Gastrointestinal Endoscopy
- Discipline: Gastroenterology
- Language: English
- Edited by: Douglas G. Adler

Publication details
- Former name(s): Bulletin of the American Gastroscopic Society, Bulletin of Gastroscopy and Esophagoscopy, Bulletin of Gastrointestinal Endoscopy
- History: 1954–present
- Publisher: Elsevier on behalf of the American Society for Gastrointestinal Endoscopy (United States)
- Frequency: Monthly
- Impact factor: 10.396 (2021)

Standard abbreviations
- ISO 4: Gastrointest. Endosc.

Indexing
- CODEN: GAENBQ
- ISSN: 0016-5107 (print) 1097-6779 (web)
- OCLC no.: 01570459

Links
- Journal homepage; Online access;

= Gastrointestinal Endoscopy =

Gastrointestinal Endoscopy is a monthly peer-reviewed medical journal covering gastroenterology, especially as relating to endoscopy. It is published by Elsevier and the official publication of the American Society for Gastrointestinal Endoscopy. The editor-in-chief is Douglas G. Adler, MD, FASGE.

== History ==
The journal was established as the Bulletin of the American Gastroscopic Society, was continued as the Bulletin of Gastroscopy and Esophagoscopy from 1959 to 1961, then as the Bulletin of Gastrointestinal Endoscopy until 1965 when it obtained its current name.

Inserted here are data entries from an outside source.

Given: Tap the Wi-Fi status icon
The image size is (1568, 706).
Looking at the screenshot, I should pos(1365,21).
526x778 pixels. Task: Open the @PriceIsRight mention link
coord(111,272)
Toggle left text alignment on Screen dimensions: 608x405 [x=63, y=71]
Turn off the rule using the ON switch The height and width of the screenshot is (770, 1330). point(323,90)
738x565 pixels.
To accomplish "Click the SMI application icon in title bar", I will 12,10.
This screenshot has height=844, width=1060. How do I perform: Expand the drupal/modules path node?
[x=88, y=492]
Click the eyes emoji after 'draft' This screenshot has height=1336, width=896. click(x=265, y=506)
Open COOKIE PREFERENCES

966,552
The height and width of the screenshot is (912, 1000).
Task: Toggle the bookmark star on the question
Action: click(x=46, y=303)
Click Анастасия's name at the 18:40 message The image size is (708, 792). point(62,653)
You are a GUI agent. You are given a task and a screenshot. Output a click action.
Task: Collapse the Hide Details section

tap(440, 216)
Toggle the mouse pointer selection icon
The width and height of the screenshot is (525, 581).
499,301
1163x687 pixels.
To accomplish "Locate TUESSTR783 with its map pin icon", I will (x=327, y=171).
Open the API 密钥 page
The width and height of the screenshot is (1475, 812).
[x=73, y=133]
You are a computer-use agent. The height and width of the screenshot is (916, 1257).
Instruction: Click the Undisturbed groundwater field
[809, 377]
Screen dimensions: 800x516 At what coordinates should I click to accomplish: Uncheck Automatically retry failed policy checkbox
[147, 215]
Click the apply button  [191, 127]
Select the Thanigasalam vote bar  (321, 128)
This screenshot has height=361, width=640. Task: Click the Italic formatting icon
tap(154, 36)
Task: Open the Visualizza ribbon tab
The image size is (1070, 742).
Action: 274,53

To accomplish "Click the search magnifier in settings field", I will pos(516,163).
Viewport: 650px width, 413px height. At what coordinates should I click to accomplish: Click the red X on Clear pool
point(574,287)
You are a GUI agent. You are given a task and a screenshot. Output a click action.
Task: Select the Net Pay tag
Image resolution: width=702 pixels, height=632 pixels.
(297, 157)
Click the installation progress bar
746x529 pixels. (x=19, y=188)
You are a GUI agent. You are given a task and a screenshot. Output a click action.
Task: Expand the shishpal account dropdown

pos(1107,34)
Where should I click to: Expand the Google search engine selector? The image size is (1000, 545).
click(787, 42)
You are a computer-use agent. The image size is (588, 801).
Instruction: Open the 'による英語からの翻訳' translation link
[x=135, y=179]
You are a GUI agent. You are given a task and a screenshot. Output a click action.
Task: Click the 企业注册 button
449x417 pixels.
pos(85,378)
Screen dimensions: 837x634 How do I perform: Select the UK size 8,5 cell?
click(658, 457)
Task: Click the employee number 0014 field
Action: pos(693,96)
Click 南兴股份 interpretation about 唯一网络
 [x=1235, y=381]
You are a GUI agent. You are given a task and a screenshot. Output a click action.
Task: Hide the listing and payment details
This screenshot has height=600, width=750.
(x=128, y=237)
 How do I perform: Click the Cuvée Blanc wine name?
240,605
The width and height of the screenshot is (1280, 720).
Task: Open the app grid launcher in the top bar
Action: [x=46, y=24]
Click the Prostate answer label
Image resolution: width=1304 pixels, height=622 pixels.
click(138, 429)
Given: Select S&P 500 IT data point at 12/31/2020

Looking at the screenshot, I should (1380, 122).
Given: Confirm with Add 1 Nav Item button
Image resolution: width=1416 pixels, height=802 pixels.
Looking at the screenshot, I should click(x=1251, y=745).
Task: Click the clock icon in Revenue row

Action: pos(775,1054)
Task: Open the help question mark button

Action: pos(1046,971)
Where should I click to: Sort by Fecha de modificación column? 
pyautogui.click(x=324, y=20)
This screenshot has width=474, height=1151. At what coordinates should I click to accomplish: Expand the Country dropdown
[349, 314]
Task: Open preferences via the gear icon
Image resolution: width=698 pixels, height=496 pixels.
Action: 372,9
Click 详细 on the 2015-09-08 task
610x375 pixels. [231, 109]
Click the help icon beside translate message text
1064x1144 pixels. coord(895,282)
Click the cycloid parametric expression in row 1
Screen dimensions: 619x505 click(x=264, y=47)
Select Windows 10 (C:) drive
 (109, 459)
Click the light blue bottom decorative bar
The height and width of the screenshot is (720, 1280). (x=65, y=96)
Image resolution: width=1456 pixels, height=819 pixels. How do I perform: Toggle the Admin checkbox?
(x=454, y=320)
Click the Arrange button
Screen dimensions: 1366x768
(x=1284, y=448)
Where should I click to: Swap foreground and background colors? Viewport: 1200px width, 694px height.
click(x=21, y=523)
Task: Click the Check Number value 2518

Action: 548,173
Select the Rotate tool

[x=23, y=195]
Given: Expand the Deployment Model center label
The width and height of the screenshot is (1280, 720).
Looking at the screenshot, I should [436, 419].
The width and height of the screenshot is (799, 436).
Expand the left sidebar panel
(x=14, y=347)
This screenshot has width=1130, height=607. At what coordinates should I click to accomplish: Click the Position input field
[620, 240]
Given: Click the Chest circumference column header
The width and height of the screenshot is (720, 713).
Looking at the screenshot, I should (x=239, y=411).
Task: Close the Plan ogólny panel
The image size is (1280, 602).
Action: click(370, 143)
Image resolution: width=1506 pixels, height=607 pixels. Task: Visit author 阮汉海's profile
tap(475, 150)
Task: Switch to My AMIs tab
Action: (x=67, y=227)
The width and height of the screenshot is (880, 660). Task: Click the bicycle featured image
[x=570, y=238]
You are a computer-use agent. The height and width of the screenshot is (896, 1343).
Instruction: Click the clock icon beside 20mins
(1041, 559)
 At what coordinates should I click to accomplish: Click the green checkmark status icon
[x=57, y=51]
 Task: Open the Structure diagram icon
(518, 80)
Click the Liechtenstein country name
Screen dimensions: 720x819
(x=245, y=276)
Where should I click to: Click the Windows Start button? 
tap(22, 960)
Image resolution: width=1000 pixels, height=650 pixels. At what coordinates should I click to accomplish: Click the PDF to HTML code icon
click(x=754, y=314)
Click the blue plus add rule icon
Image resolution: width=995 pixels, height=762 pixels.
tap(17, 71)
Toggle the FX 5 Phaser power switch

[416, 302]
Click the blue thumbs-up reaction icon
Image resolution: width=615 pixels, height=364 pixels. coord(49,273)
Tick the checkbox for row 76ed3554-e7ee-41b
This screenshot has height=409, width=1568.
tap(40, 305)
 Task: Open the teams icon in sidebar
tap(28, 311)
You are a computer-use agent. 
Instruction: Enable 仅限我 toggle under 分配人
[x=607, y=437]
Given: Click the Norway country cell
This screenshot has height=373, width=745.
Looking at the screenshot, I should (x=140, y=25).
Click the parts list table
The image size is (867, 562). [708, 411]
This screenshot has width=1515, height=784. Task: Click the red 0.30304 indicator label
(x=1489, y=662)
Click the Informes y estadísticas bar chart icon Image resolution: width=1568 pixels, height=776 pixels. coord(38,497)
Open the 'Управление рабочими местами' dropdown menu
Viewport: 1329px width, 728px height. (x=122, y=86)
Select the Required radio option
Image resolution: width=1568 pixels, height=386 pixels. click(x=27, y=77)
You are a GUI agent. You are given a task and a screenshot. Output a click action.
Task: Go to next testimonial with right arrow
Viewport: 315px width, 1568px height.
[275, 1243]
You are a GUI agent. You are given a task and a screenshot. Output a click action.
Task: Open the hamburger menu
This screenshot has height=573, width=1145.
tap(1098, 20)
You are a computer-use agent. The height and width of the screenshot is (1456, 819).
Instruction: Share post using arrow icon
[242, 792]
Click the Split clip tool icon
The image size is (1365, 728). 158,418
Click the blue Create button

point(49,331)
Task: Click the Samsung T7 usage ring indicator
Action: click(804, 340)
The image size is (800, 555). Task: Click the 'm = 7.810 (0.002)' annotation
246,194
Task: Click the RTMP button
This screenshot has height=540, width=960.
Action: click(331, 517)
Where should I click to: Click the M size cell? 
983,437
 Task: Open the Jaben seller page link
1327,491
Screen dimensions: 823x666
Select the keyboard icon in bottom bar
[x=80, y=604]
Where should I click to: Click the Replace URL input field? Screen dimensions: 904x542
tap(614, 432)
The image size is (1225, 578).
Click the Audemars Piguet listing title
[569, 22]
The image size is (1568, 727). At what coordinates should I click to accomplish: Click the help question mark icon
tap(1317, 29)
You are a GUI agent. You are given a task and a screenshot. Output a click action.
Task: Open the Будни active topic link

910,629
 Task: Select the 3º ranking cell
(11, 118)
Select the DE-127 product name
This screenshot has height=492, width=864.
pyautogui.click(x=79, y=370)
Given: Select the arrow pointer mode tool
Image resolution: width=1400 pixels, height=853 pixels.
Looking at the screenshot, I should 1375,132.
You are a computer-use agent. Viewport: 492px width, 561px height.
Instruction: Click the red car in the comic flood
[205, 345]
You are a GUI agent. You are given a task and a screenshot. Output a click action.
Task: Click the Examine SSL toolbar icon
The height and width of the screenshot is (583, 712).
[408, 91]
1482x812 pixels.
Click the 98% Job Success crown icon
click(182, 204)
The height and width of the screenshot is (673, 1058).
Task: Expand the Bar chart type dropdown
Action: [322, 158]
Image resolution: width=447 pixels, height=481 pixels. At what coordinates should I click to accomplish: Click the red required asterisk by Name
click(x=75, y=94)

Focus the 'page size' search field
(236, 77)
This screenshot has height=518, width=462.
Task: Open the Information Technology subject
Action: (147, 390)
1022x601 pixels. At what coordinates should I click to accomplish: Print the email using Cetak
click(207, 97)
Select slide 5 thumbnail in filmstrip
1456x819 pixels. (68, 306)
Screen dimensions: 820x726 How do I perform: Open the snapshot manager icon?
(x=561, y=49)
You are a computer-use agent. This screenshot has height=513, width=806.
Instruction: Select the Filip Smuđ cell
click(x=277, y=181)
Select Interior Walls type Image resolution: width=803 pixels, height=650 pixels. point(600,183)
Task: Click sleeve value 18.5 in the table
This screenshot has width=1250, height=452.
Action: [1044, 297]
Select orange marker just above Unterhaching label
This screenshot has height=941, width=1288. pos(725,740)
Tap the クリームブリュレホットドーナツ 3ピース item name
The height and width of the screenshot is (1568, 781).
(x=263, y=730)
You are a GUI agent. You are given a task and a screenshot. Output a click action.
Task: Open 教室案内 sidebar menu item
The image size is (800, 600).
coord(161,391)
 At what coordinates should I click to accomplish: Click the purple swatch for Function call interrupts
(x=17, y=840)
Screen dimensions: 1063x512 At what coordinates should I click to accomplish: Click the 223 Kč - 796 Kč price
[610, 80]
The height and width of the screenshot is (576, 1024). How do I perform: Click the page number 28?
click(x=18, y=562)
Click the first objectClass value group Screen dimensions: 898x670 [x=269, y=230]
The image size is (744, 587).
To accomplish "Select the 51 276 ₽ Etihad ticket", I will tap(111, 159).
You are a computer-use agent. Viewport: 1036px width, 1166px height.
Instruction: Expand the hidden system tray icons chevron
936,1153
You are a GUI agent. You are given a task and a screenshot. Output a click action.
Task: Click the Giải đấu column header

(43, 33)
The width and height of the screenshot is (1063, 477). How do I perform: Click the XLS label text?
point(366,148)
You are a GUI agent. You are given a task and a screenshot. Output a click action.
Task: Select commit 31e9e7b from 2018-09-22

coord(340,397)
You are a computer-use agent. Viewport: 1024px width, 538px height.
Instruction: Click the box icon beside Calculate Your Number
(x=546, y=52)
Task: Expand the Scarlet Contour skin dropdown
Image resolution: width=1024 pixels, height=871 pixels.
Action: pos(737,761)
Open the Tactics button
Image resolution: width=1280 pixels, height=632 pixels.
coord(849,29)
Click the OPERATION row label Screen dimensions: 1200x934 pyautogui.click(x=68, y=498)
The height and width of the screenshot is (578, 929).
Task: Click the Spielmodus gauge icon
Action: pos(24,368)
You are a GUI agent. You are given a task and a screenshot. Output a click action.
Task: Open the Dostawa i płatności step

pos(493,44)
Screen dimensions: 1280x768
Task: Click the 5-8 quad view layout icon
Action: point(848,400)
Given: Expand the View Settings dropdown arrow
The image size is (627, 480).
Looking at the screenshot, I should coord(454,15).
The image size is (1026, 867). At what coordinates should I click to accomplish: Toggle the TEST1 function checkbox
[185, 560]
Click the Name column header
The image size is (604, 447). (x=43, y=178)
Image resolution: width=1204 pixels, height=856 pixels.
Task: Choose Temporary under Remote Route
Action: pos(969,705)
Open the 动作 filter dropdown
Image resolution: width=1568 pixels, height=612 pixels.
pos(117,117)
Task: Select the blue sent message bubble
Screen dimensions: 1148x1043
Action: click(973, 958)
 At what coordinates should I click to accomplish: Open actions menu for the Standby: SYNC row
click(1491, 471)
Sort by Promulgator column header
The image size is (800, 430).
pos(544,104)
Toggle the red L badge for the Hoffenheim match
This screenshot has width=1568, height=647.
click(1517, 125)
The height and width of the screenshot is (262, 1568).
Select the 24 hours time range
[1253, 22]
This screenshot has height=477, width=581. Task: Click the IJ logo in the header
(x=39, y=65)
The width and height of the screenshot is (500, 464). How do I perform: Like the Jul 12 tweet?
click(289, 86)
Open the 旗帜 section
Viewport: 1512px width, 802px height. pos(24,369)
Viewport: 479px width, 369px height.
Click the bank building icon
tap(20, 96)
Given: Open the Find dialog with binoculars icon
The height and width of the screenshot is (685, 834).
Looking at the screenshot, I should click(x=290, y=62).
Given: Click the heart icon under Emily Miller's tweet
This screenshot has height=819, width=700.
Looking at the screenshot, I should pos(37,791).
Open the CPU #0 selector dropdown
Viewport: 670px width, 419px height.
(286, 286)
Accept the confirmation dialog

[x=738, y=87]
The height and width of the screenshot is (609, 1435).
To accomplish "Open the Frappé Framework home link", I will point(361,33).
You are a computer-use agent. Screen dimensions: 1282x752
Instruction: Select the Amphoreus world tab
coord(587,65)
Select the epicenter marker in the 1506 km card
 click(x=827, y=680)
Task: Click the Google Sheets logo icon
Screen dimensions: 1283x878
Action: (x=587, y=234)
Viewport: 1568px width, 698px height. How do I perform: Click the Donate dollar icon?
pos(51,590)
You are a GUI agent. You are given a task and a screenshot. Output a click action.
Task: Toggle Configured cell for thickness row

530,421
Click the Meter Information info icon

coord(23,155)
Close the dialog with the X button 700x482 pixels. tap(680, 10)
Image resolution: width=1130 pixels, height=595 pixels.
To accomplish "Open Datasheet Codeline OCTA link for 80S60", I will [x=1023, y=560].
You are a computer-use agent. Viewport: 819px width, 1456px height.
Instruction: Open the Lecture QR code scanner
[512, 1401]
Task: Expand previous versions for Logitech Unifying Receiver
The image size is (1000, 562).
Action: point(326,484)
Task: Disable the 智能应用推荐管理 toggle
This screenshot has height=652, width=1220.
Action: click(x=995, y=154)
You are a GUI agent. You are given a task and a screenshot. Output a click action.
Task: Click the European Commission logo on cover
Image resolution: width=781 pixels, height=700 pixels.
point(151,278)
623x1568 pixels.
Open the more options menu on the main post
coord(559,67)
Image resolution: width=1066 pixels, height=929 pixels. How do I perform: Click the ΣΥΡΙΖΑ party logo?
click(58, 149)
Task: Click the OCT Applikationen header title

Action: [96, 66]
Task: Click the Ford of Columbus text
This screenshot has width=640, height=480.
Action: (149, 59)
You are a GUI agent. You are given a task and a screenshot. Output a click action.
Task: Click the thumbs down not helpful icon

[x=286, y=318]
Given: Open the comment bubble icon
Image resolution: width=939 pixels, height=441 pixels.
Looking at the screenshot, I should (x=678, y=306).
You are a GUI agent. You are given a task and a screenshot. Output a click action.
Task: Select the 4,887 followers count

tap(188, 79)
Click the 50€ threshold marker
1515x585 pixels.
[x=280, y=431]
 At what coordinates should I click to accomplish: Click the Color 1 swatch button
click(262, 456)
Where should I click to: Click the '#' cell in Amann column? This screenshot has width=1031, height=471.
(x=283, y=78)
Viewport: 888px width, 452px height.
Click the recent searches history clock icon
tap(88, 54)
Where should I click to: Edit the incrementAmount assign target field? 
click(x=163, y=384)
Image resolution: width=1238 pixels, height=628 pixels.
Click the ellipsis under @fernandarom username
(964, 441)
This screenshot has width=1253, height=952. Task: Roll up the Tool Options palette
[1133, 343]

== Abstracting and indexing ==
The journal is abstracted and indexed in Index Medicus/MEDLINE/PubMed, Current Contents/Clinical Medicine, Current Contents/Life Sciences, Science Citation Index, Embase, and Scopus. According to the Journal Citation Reports, the journal has a 2021 impact factor of 10.396.